Esta etapa recibiría un nuevo impulso en el 2000, con la llegada del PAN a la Presidencia de la República. Desde entonces, el sistema político mexicano está en proceso de encontrar nuevos equilibrios. Sin embargo, las nuevas relaciones entre los tres Poderes, así como con los demás actores políticos, están determinadas por un juego que parece ser de "suma cero", en donde lo que ganan el Congreso y los otros actores lo pierde el Ejecutivo.
Quizás esto era inevitable, ante el gran poder que acumuló la Presidencia durante los años en que no existían verdaderos frenos ni contrapesos. En el escenario ideal, las facultades recuperadas por el Congreso y el Poder Judicial permitirían un verdadero equilibrio, en donde los tres Poderes, junto con los Gobiernos estatales, estuvieran dedicados a encontrar los mecanismos para compartir el poder y alcanzar los acuerdos que se necesitan para avanzar.
Lamentablemente, el terreno que ha perdido la Presidencia no ha sido aprovechado por los demás actores, y todos están enfrascados en una lógica de poder por el poder mismo, que no ha derivado en beneficios para el País.
Mientras el cinismo crece entre aquellos que se juran "foxistas de corazón", en el exterior existe una percepción cada vez más arraigada de la "disfuncionalidad" que afecta al sistema político mexicano.
El viernes pasado, Mary O'Grady, del influyente Wall Street Journal, comentaba el desaguisado en el que han convertido la nominación de Guillermo Ortiz para seguir al frente del Banco de México ("The Ortiz affair betrays Fox's weakness", 21 de noviembre). Este caso se suma a los muchos más en donde lo que impera son las señales cruzadas y una "ruptura" en la línea de mando, como lo describió el ex Canciller Jorge Castañeda en las páginas de este diario.

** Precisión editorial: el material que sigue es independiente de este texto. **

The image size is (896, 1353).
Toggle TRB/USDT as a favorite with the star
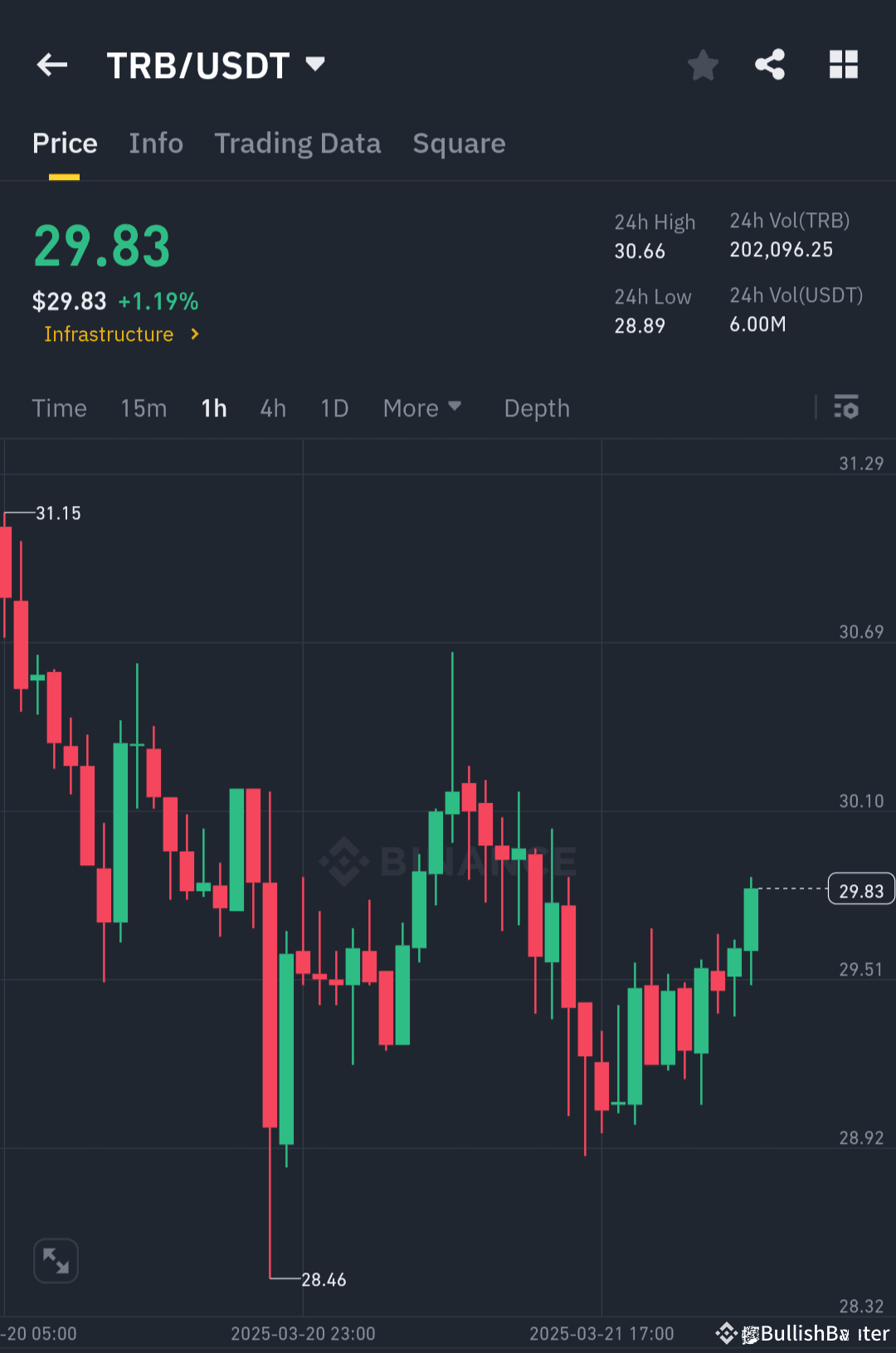tap(703, 64)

Lo que parece no entenderse es que, con cada fracaso en la operación política, lo que se pone en riesgo no es el "legado" del foxismo, sino a la propia institución presidencial. Ante su evidente debilitamiento, quizás sería provechoso que, durante las próximas vacaciones navideñas, los asesores presidenciales se tomaran la molestia de leer a Richard Neustadt, quien publicó en 1960 una de las obras más influyentes de la ciencia política moderna: "El Poder Presidencial".
En su libro, el recientemente fallecido politólogo de la Universidad de Harvard contradijo la idea generalizada de que la institución presidencial conlleva un gran poder en sí misma. De hecho, Neustadt consideraba que, en una democracia, la Presidencia es estructuralmente débil, ya que no tiene la capacidad de impulsar "unilateralmente" cambios en el aparato burocrático. El Presidente no es el director de una empresa, ni un general del ejército, cuyas órdenes deben ser obedecidas ciegamente por sus subordinados.

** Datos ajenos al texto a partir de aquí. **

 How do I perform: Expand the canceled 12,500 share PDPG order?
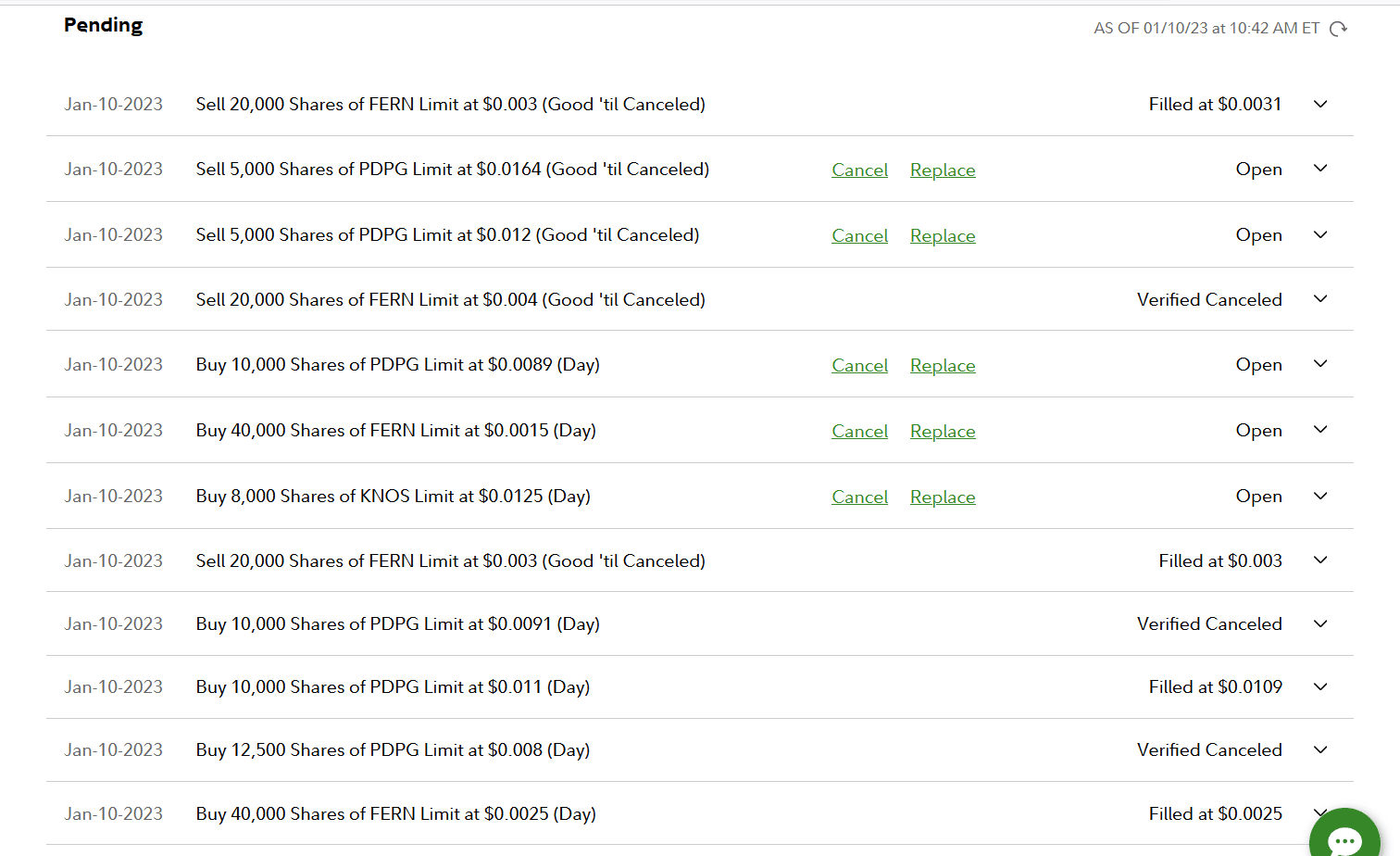click(x=1320, y=750)
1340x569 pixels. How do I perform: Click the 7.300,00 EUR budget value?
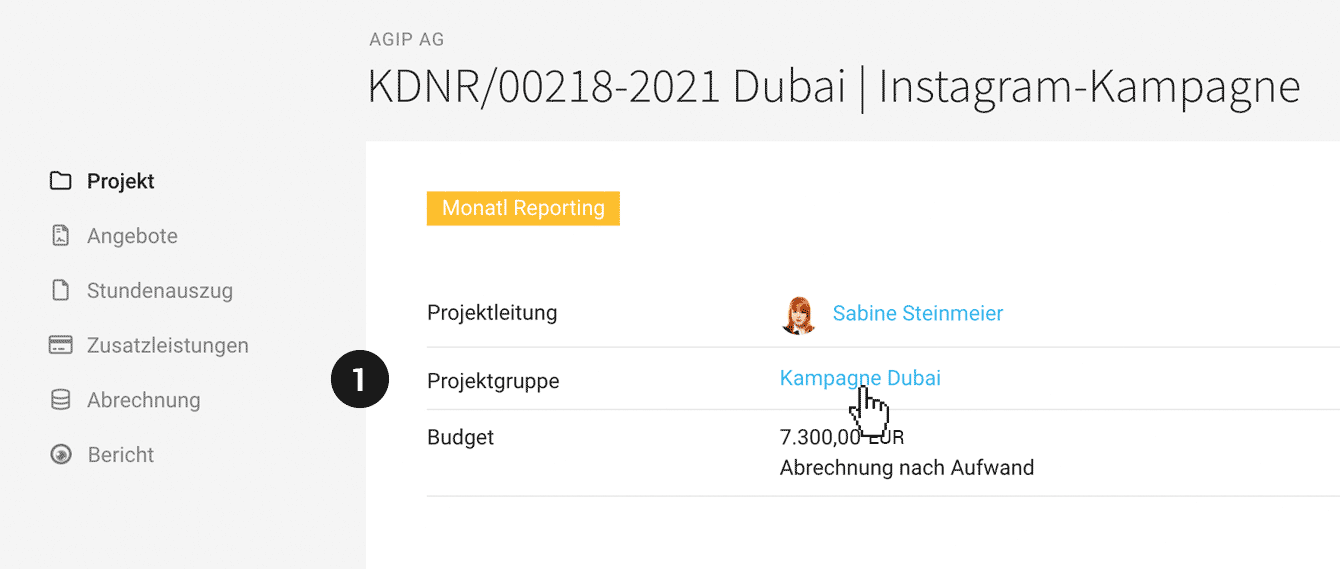tap(840, 438)
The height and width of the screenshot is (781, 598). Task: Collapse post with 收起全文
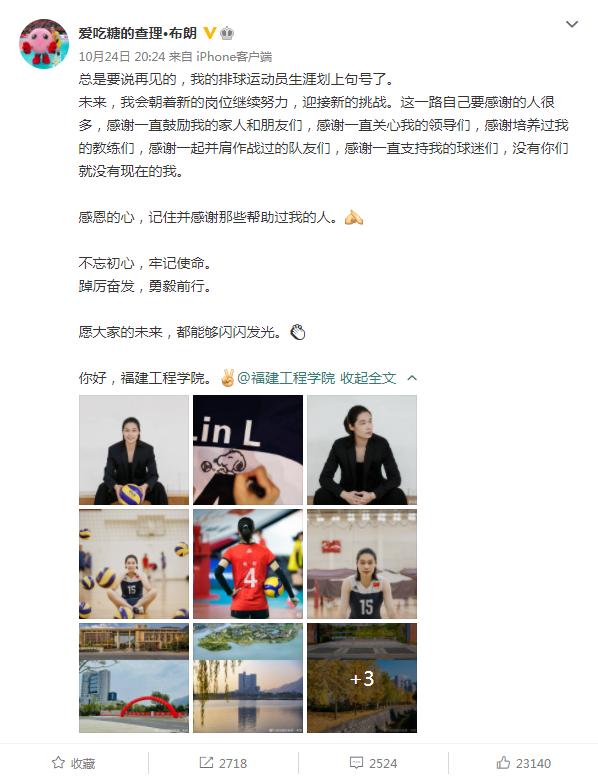coord(368,378)
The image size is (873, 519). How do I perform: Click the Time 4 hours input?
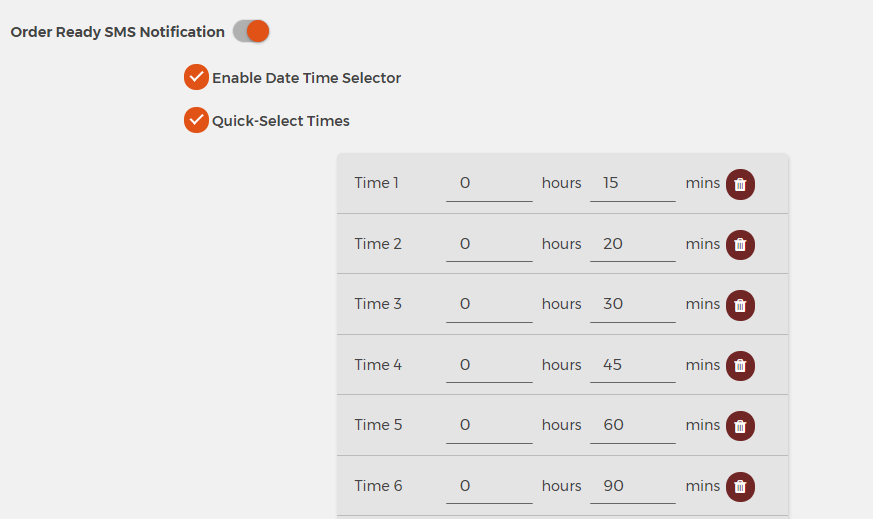pyautogui.click(x=489, y=365)
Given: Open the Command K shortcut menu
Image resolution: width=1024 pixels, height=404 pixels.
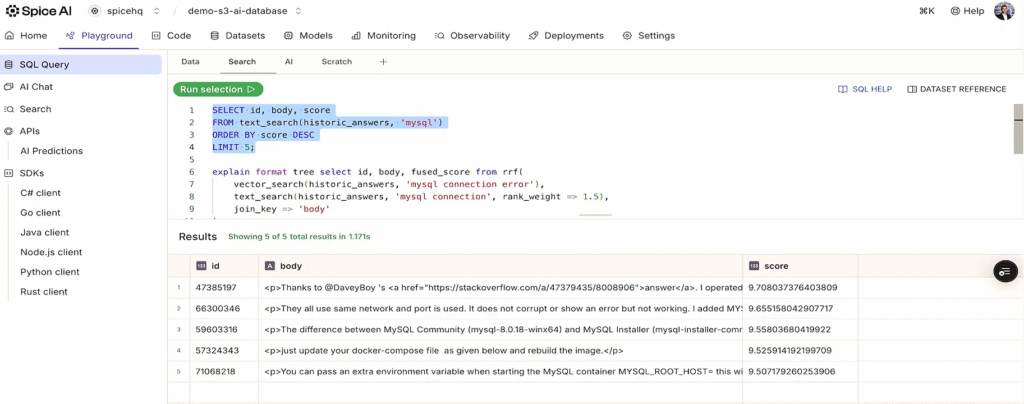Looking at the screenshot, I should pos(927,11).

El Presidente es un actor más, con un gran poder, pero cuya efectividad depende de la capacidad personal para darle sentido y ejercerlo. Lo que cuenta no es el poder de imponer decisiones, sino el poder de persuadir a los demás actores de que hagan lo que tienen que hacer no sólo porque es mejor para el País, sino porque así conviene a sus propios intereses.

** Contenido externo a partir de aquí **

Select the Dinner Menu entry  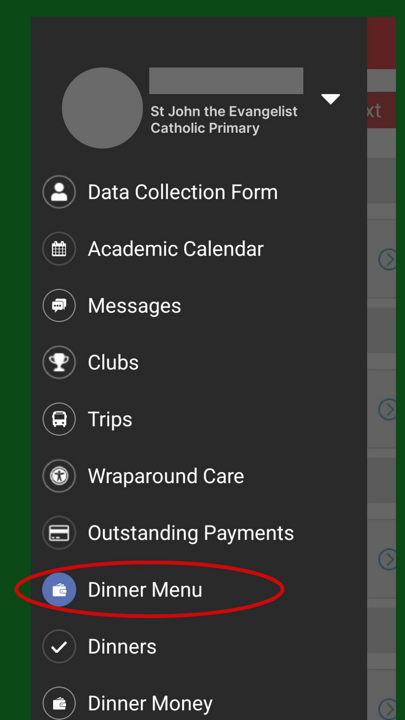coord(199,590)
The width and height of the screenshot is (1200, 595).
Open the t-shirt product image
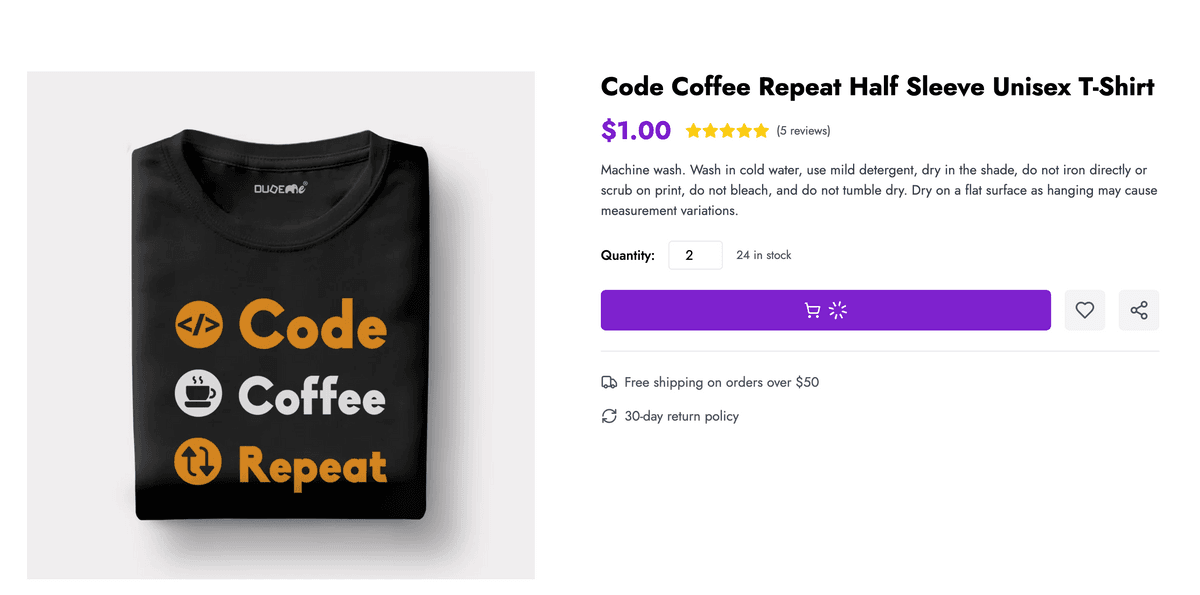coord(281,325)

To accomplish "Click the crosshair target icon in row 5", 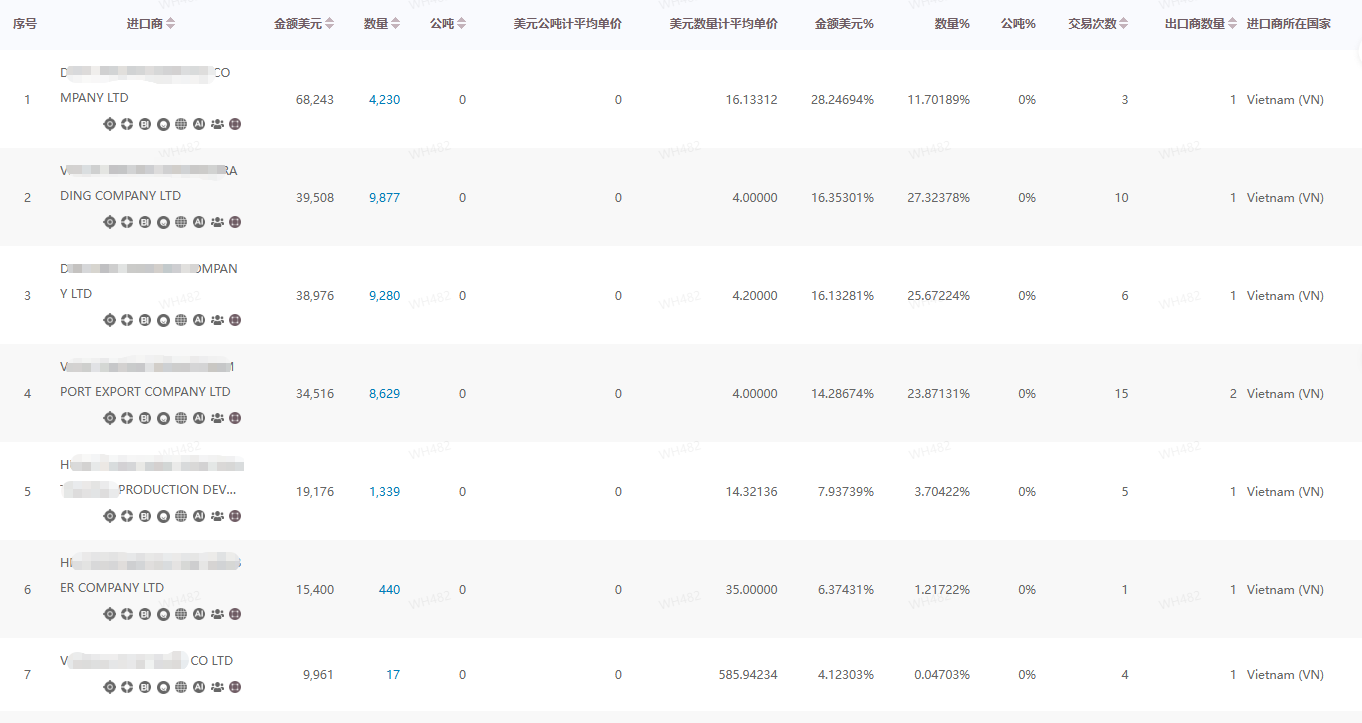I will click(109, 516).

Para Neustadt, esta capacidad de persuasión del Presidente es determinante en un sistema en donde, más que una separación de poderes, hay una separación de instituciones que comparten poder, y se sostiene en tres pilares: las facultades y recursos propios de la institución presidencial, la reputación profesional del Presidente y su prestigio público.
En el caso de México, si bien la Presidencia ha perdido algunas facultades a expensas de los otros poderes y actores políticos, su peso sigue siendo enorme. Pero la capacidad de utilizar eficientemente los recursos a su disposición se ha visto afectada gravemente por la falta de planeación política y de resultados concretos en la formulación e instrumentación de las políticas públicas.
Esto ha hecho que la reputación profesional del titular del Ejecutivo haya ido perdiendo terreno entre sus interlocutores. La "inmolación" del ex Embajador de México en la ONU es tan sólo un pequeño ejemplo de la falta de respeto que sus interlocutores, internos y externos, parecen tenerle.
Queda sólo el tercer factor, el prestigio público, del cual todavía goza el Presidente de la República, dado que la mayoría de los mexicanos aún lo consideran como un hombre honrado y bien intencionado.
El fortalecimiento de la institución presidencial no sólo tendría que considerarse como un asunto de Estado, sino de seguridad nacional. El poder presidencial necesita los tres pilares. No basta con uno de ellos.